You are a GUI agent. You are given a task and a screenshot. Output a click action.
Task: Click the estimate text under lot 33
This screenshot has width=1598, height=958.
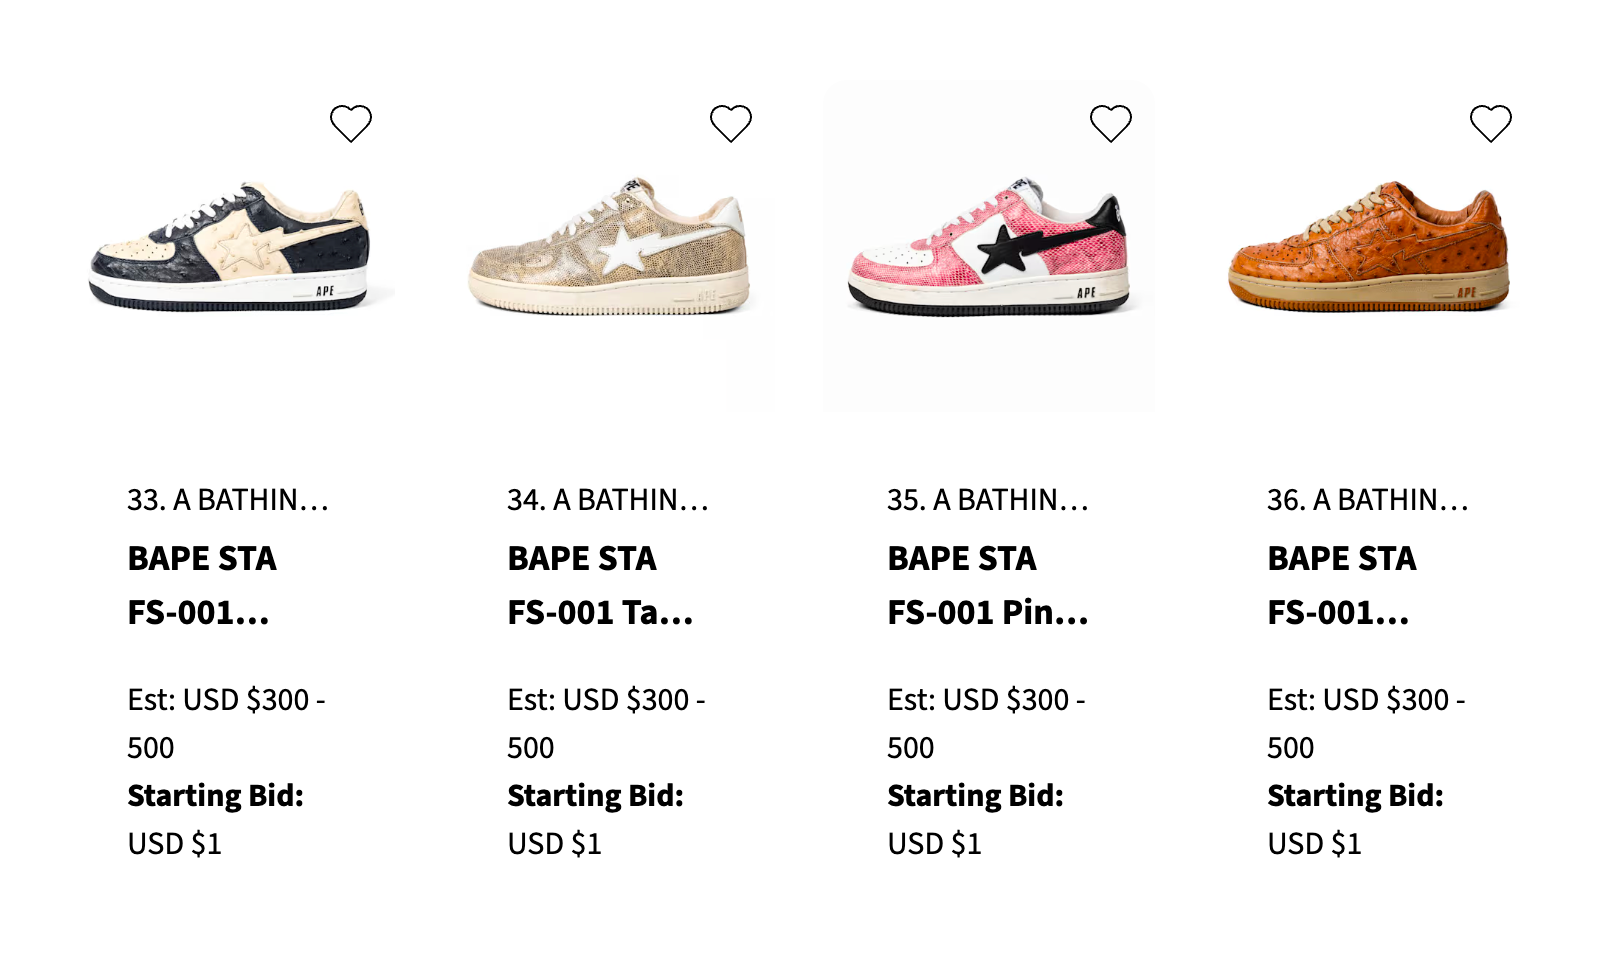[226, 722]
* * *
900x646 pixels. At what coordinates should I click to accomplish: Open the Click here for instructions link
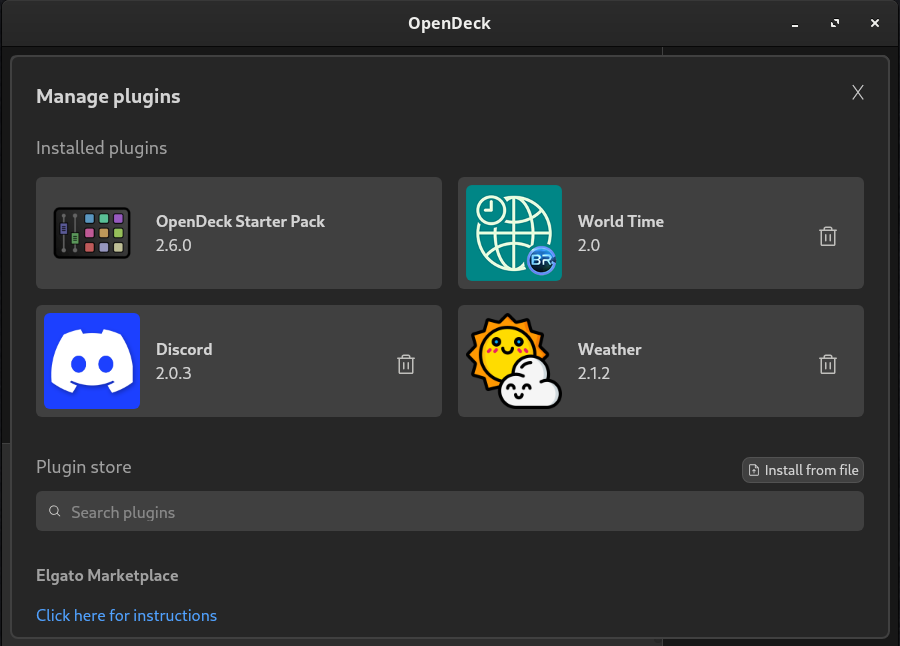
==
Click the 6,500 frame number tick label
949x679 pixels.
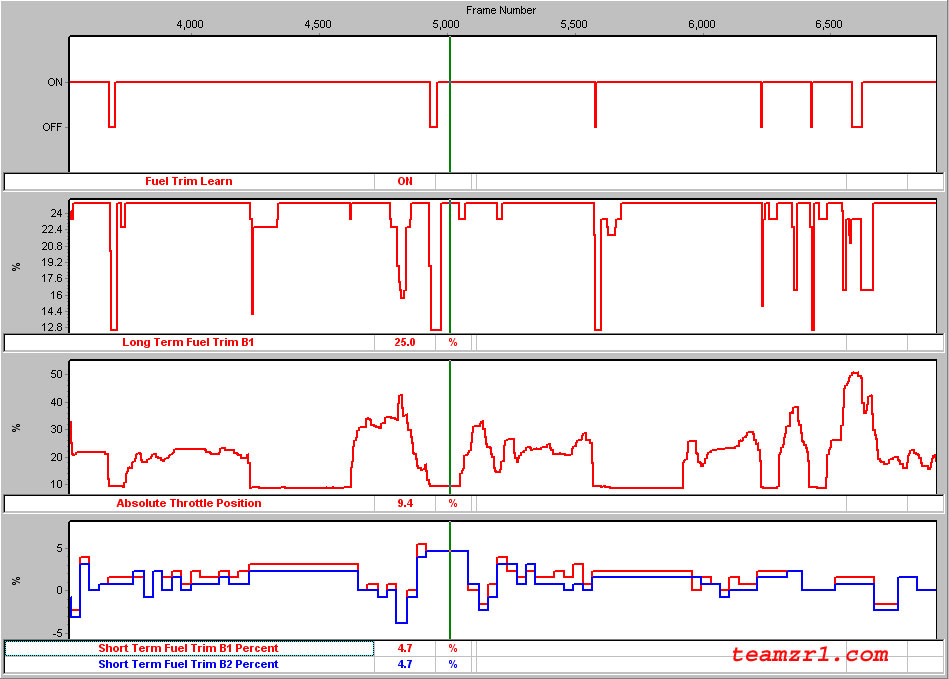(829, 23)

Task goal:
Count the lines in the data above that contain the string "screenshot", treating uppercase and lowercase letters as different. Give only the number.

The completed task:
2